Jansen did his doctoral dissertation on the use of the single transferable vote and the alternative vote in Alberta and Manitoba between 1920 and 1955. He currently researches online citizenship or how people engage in politics through the Internet. Surveys show about 38 per cent of Canadians are concerned about the safety of online voting. Even though they think it’s risky, Jansen found many are enthusiastic about online voting. People with high incomes are more likely to vote online, as are those who feel comfortable online and have good technical skills. Older people who didn’t grow up with online technology are the least likely to want to vote online.

“When it comes to paper voting, the older you are the more likely you are to vote. So the message that I wanted to get to the committee was that, if you do decide to make online voting an option, it should be something supplemental.
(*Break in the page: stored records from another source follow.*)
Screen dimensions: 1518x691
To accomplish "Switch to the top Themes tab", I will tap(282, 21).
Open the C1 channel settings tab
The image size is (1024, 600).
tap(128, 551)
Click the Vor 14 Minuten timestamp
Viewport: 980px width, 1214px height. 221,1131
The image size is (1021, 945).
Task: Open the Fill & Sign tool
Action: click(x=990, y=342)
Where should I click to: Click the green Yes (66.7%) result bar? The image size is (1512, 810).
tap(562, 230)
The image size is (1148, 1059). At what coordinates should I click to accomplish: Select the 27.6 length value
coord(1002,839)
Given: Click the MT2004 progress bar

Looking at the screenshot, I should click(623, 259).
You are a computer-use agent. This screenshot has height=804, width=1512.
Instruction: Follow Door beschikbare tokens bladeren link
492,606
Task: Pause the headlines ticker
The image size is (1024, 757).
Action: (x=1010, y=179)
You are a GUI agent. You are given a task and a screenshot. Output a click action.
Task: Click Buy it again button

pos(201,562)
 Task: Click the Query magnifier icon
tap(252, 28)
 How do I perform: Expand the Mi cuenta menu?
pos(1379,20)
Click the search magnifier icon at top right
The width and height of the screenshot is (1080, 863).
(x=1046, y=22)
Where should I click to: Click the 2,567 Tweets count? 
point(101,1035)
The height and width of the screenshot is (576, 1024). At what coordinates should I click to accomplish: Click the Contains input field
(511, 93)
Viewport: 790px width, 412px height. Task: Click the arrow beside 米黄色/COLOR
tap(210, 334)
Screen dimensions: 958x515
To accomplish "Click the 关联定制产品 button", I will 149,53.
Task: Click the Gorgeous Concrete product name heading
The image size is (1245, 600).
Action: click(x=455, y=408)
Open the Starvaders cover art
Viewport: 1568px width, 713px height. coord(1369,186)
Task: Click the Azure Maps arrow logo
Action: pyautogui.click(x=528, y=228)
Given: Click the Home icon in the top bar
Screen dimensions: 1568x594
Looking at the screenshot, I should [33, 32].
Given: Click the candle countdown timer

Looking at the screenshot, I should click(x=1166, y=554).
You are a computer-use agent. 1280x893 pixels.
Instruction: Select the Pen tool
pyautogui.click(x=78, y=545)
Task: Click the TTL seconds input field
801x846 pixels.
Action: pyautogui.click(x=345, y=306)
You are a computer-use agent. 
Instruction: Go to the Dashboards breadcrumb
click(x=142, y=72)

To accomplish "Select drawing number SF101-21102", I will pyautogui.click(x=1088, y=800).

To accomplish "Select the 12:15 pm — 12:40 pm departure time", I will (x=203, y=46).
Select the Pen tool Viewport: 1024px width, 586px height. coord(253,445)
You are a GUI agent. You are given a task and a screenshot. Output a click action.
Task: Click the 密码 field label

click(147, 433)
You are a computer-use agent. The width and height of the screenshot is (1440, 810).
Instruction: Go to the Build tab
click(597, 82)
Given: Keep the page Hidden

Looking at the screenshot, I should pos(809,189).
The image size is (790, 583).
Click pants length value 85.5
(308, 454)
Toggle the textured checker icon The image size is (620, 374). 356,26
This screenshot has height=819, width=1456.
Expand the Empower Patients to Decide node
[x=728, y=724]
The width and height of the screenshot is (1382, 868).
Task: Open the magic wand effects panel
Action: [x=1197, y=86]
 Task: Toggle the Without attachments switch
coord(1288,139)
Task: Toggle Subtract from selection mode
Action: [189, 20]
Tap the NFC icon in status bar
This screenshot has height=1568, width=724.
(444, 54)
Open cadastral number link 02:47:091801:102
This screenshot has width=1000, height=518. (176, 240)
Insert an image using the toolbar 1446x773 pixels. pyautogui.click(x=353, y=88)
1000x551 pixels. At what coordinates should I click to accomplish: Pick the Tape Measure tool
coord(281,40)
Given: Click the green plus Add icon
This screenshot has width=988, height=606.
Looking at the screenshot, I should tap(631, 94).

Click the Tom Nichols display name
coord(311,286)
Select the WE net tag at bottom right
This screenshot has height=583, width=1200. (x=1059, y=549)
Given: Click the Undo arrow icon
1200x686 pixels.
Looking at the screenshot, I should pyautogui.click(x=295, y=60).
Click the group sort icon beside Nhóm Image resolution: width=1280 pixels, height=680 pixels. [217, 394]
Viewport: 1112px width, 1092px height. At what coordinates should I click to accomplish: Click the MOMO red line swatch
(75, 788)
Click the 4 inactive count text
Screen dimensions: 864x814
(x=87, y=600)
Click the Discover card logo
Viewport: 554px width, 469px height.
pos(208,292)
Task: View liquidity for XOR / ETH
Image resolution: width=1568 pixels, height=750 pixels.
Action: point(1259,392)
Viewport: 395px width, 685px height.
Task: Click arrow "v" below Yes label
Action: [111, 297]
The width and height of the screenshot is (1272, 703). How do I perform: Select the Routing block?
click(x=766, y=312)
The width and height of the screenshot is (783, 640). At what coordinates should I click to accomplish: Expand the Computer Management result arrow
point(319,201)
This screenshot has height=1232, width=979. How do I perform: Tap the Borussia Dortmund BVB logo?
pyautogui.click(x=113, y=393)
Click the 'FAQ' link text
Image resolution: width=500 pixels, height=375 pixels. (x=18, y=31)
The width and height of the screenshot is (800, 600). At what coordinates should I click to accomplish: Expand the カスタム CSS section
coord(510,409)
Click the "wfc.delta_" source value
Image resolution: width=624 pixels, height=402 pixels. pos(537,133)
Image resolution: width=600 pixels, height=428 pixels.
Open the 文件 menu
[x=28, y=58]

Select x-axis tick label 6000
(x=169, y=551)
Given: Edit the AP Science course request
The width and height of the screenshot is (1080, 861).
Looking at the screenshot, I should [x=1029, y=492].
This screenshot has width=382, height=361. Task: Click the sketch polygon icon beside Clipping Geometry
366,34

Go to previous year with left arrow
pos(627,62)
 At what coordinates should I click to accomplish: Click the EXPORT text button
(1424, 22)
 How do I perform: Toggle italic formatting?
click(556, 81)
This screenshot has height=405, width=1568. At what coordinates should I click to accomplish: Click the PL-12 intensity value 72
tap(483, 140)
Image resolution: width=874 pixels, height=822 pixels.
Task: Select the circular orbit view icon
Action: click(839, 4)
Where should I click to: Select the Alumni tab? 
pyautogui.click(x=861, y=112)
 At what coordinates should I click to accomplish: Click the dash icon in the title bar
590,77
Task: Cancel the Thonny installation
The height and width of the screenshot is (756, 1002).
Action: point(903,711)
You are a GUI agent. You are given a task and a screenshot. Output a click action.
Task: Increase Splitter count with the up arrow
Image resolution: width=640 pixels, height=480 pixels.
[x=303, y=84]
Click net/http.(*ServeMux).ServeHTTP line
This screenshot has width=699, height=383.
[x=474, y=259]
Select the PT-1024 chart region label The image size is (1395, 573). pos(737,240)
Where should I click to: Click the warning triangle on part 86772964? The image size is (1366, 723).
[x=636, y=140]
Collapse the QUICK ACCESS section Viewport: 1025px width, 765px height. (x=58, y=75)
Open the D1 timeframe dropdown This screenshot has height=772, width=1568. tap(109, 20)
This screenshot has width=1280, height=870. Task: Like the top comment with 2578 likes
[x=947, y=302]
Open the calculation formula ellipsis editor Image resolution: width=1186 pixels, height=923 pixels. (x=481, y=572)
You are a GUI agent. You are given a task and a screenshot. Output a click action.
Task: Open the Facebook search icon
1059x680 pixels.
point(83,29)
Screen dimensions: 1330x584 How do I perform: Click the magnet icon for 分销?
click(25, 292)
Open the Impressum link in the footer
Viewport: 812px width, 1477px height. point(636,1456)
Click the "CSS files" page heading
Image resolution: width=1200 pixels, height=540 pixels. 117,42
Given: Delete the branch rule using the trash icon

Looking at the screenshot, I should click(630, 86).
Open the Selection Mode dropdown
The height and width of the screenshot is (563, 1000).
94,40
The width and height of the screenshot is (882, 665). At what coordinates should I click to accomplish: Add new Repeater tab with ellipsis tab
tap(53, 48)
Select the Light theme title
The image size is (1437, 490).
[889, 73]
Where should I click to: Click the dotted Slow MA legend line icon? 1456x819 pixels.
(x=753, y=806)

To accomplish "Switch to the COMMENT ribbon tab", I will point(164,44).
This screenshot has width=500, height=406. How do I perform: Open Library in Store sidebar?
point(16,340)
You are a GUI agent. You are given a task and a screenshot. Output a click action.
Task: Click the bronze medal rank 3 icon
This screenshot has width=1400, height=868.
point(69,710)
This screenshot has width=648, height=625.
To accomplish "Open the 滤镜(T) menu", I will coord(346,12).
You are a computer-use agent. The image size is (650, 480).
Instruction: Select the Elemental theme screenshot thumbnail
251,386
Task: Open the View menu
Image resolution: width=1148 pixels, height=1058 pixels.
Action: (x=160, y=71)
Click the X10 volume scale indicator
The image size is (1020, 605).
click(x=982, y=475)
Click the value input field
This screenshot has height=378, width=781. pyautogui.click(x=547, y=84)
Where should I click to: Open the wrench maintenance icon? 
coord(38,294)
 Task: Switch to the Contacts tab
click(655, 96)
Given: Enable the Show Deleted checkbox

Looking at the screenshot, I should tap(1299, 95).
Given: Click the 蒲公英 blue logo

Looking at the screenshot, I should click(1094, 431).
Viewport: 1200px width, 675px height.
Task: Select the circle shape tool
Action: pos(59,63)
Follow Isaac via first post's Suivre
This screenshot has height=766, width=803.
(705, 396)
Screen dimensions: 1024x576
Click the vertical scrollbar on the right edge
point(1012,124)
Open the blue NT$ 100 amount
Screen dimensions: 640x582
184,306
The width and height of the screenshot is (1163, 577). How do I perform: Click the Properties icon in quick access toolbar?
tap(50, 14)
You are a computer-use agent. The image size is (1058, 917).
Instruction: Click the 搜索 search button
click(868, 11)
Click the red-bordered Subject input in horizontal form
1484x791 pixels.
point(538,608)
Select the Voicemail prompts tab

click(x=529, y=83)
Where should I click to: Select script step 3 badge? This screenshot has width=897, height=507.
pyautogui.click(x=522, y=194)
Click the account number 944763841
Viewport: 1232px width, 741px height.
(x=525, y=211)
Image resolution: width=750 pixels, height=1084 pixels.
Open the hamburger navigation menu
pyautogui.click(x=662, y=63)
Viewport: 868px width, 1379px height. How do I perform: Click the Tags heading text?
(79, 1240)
We shouldn’t have fewer polling stations or cut back on the traditional kinds of things that we do. We don’t want to disenfranchise people,” says Jansen.

After his initial presentation, many MPs had questions about how to get citizens to buy into a new electoral system, whether a referendum should be held and the effects of various kinds of systems.

“I told them I didn’t think the alternative vote was a very good option because I don’t think it fixes the fundamental problem that we don’t get a House of Commons that looks like how people voted,” he says.

Overall, Jansen says he found the experience a positive one. MPs on the committee were curious, respectful and willing to grapple with a difficult task on a short timeline. The committee will likely have to report this fall because Elections Canada needs about two years to implement any kind of change.

“I was excited to get the invitation and honoured to have been asked,” says Jansen. “Some of the other people they had testifying are giants in the discipline. How on earth did they ask me? I am still a little baffled by that.”